Haustausch mit einer Familie in Hampstead. Das ist ein schickes, aber nicht schlimm-edles Viertel in London. Reihenhäuser – ideal für Familien, denn gleich um die Ecke ist ein großer Park mit dem Parliament-Hill und einem schönen Blick über London.
Mit dem Bus ist man von dort in einer halben Stunde an allen wichtigen Sehenswürdigkeiten, mit der U-Bahn geht es noch schneller, aber man steht oft im Gedränge und sieht weniger von der Stadt.
In London war Claudia zum letzten Mal vor etwa 30 Jahren, ich vor 12 Jahren und Simon zum ersten Mal.

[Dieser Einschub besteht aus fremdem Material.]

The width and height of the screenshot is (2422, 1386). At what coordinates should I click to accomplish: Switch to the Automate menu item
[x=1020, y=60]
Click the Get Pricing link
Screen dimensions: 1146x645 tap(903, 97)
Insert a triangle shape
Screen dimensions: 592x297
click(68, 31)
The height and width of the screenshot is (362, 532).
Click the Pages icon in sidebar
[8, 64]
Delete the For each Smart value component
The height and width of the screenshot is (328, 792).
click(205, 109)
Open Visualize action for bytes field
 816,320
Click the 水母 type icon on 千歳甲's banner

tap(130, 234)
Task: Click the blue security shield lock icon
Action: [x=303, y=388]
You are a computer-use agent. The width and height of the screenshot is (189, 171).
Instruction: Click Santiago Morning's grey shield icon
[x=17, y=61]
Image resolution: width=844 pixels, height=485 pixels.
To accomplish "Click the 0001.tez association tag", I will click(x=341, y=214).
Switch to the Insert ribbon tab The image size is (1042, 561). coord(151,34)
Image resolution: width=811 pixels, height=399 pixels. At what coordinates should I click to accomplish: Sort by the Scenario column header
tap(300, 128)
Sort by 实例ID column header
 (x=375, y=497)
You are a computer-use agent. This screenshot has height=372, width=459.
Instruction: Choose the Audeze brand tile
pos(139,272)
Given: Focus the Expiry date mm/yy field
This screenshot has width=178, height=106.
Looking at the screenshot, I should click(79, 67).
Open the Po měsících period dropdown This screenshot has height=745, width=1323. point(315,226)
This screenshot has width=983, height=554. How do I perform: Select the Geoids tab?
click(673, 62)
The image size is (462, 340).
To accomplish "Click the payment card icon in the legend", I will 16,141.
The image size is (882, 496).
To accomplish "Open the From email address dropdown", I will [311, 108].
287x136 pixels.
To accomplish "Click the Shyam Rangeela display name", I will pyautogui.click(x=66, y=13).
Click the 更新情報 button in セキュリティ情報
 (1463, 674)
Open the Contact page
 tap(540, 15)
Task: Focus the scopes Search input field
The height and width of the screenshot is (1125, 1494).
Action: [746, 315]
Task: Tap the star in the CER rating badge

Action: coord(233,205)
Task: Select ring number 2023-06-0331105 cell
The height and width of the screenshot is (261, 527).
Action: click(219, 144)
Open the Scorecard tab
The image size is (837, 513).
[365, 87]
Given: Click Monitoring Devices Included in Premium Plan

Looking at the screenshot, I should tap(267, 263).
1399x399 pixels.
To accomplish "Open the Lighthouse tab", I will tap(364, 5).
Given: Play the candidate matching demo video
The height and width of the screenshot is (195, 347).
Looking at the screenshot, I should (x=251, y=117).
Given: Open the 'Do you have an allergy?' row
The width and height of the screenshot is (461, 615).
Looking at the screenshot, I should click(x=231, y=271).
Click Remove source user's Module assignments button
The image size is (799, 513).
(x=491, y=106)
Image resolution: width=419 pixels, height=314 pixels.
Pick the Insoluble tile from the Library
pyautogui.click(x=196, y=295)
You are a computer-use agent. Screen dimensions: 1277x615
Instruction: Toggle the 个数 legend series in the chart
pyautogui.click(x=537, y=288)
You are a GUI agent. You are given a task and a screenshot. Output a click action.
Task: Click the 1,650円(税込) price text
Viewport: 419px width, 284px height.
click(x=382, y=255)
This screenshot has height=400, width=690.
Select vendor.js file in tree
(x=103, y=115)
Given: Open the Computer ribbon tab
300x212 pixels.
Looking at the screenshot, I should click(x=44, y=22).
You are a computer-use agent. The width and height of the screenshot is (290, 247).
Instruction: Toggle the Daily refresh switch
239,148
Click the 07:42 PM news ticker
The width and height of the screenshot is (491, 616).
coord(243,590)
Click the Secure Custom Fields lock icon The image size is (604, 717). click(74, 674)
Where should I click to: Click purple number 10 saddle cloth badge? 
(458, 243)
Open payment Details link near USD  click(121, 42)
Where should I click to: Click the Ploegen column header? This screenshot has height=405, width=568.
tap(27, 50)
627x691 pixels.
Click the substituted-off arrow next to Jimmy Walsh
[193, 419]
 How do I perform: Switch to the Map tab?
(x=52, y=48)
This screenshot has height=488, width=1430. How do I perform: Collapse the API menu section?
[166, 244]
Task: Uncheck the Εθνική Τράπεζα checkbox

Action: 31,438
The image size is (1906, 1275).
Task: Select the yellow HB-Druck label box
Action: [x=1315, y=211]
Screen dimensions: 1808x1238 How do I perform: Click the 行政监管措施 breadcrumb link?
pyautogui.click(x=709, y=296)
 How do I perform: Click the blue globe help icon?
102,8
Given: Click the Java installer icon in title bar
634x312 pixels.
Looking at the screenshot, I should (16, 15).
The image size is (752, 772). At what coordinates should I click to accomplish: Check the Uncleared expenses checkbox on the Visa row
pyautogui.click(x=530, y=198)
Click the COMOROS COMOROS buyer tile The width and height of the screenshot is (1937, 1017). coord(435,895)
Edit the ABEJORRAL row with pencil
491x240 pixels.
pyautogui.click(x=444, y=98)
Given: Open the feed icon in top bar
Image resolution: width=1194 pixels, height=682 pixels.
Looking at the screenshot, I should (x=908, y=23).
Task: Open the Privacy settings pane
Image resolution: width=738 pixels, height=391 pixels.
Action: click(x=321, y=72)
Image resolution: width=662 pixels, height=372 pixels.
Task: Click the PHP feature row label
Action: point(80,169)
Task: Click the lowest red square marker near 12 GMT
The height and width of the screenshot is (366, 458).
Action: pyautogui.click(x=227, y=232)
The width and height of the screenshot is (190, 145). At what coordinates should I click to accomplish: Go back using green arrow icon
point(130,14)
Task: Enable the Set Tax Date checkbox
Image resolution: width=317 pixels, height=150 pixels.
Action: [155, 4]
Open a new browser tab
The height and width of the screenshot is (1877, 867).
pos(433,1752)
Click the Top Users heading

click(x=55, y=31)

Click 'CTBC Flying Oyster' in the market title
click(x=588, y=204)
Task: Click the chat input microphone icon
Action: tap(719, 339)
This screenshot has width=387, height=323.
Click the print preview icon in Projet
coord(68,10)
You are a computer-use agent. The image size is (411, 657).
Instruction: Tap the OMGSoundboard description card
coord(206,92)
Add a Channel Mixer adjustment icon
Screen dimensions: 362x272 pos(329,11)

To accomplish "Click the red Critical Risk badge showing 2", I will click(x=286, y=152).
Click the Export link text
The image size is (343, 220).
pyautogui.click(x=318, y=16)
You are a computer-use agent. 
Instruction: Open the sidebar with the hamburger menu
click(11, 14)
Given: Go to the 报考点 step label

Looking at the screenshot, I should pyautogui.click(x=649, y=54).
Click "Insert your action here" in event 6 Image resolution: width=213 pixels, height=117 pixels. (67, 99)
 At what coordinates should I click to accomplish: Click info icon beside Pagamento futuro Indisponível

Was sich am meisten verändert hat ist der öffentliche Nahverkehr. Der ist extrem kurz getaktet, die Busfahrer sind freundlich, warten auf heraneilende Fahrgäste und die Busse sind ausnahmslos so sauber, dass man bestens durch die Fensterscheiben fotografieren kann.
In London ist es wie in Berlin: die hübschesten Frauen haben meistens einen Migrationshintergrund. Gleichwohl – in London geht es durch Jahrzehnte der Kolonialpolitik noch deutlich bunter zu als in der deutschen Hauptstadt.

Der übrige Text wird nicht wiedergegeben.